Cuando me vio parada junto al auto, Mateo apretó los labios y, por un segundo, mostró dolor.
Pero cuando quise mirarlo bien, ya tenía de nuevo esa calma distante.
La verdad, ahora odiaba más que nunca esa calma fingida.
Esa serenidad solo me hacía quedar como una loca. Como una mujer que ama sin que la amen.
Pensar en eso me hizo mirar a otro lado para no verlo más.
Él abrió la puerta del auto y la cerró.
—Vamos —dije, seria.
Sin esperar respuesta, caminé hacia el registro civil.
Pero apenas di dos pasos, una gabardina cayó sobre mis hombros.
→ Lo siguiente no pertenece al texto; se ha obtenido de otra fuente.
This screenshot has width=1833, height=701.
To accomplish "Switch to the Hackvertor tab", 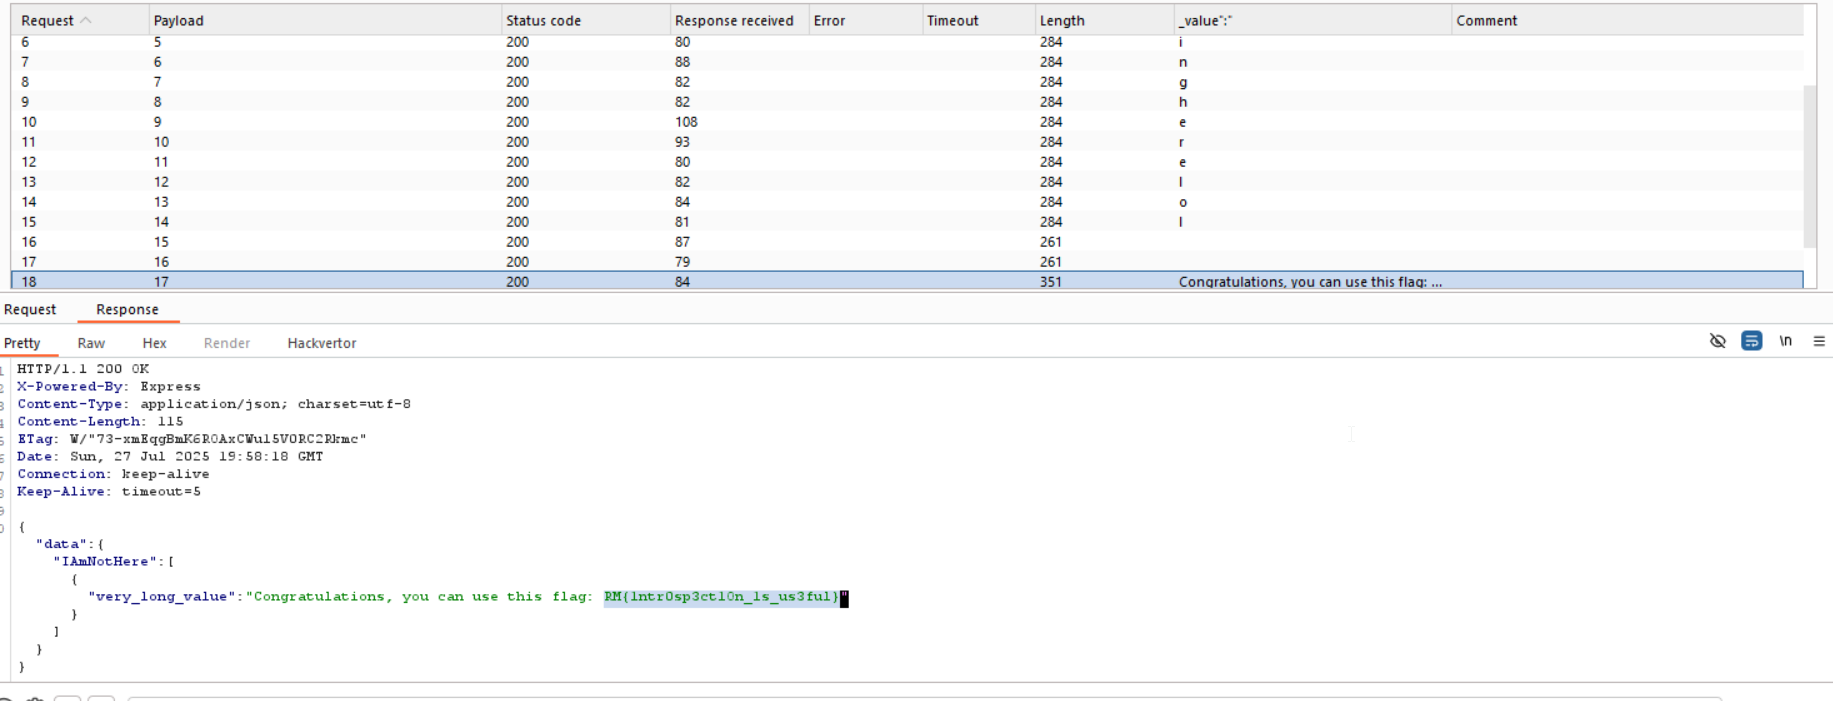I will tap(321, 343).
Me detuve en seco y lo miré, molesta.
Mateo me miró fijamente y habló en voz baja:
—Ya estamos en pleno otoño y tú sigues saliendo con tan poca ropa.
A estas alturas, cualquier muestra de preocupación suya me sonaba irónica.
Al final, el que quería separarse y pedir el divorcio era él.
Entonces, ¿de qué servía esa preocupación?
Le devolví la gabardina:
—Gracias por tu buena intención, pero no tengo frío. Tú estás herido y débil; mejor póntela tú.